Entre Réalité et fiction : B. Moody, M. Boujut, N.
Tosches
Quand le polar mêle la réalité à la
fiction, Chet Baker, Louis Amstrong, ou Dean Martin - "Dino"- deviennent des
personnages de romans sous la plume de Bill Moody, de Michel Boujut ou de Nick
Tosches. S'inspirant bien évidemment de la vie de ces célèbres musiciens ou/et
chanteurs, Sur les traces de Chet Baker
, Souffler n'est pas jouer , ou Dino ont
ceci de passionnant qu'ils mettent en scène tout le contexte et l'ambiance d'une
époque : les jazzmen américains venus se réfugier en Europe où leur talent est
reconnu, en particulier à Amsterdam, fourmillement des années trente au rythme
syncopé de la trompette d'Armstrong où l'on croise, entre autres,
Joséphine Baker, Henry Miller, Boris Vian, portrait de l' Amérique des
années 50 où défilent les immigrés italiens, la mafia, Hollywood, les
Kennedy, Las Vegas, Sinatra et le "ratpack"... L'intrigue passe au second
plan sans pour autant spolier le lecteur : la vie de ces célébrités constitue en
effet en elle-même un roman où tous les ingrédients sont présents : violences,
drogues, détournement d'argent et trahisons en tous genres, mais avec talent
!
Dans le milieu musical : L. Satie, J. Williams, D.
Sylvain, J. Ridley, C. Holden, D. Goodis
Comme
le montrent les biographies ou les romans inspirés de personnages réels, le
monde de la musique est propice à dépeindre les marginaux, les surdoués oubliés
par la vie et rongés par la drogue et l'alcool... On peut alors croiser les
pires turpitudes de violentes petites frappes ou les errements de musiciens et
de leur entourage...
A la recherche de Rita
Kemper
, Série Noire écrite par Luna Satie, illustre bien cette
situation où un groupe en passe de devenir "the next big thing" se désagrège
complètement, en raison de l'usure physique et mentale de chacun de ses membres
rattrapés par le meurtre et le scandale, à un rythme effréné et synthétique,
pour un final apocalyptique, comme il se doit !

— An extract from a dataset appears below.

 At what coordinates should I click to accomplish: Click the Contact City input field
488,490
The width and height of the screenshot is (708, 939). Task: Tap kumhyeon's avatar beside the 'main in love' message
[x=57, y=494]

John Williams revisite les années quatre-vingt de
manière plus mélancolique dans Gueule de bois , où un homme a vu "son"
groupe devenir célèbre, rattrapé par une vieille affaire de meurtre qui les
concerne tous et qui pourrait bien ternir certaines réputations... John
Williams, gallois, a, de plus, commis deux magnifiques romans sur Cardiff
(Cardiff dead et Cinq pubs, deux bars et une boîte de
nuit
), entre ska roots et ska eighties, son métissage culturel et sa vie
nocturne, parus tous deux à l'Esprit des Péninsules.
Les romans de Dominique Sylvain sont bourrés de références musicales : ses personnages, aux goûts éclectiques, écoutent aussi bien Janis Joplin, Jam & Spoon, Mozart, que Morcheeba, Vivaldi, Brel, Miossec, en passant par Bach, Coltrane, Parker, The Beatles, Ravel. Vox s'ouvre sur le meurtre d'une animatrice de radio et met en scène un tueur fasciné par la voix, qui enregistre les râles de ses victimes. Dans Strad l'intrigue elle-même est musicale et tourne autour du vol d'un stradivarius dérobé chez un antiquaire.Techno bobo évoque rave party et dope dans l'underground musical résolument trash.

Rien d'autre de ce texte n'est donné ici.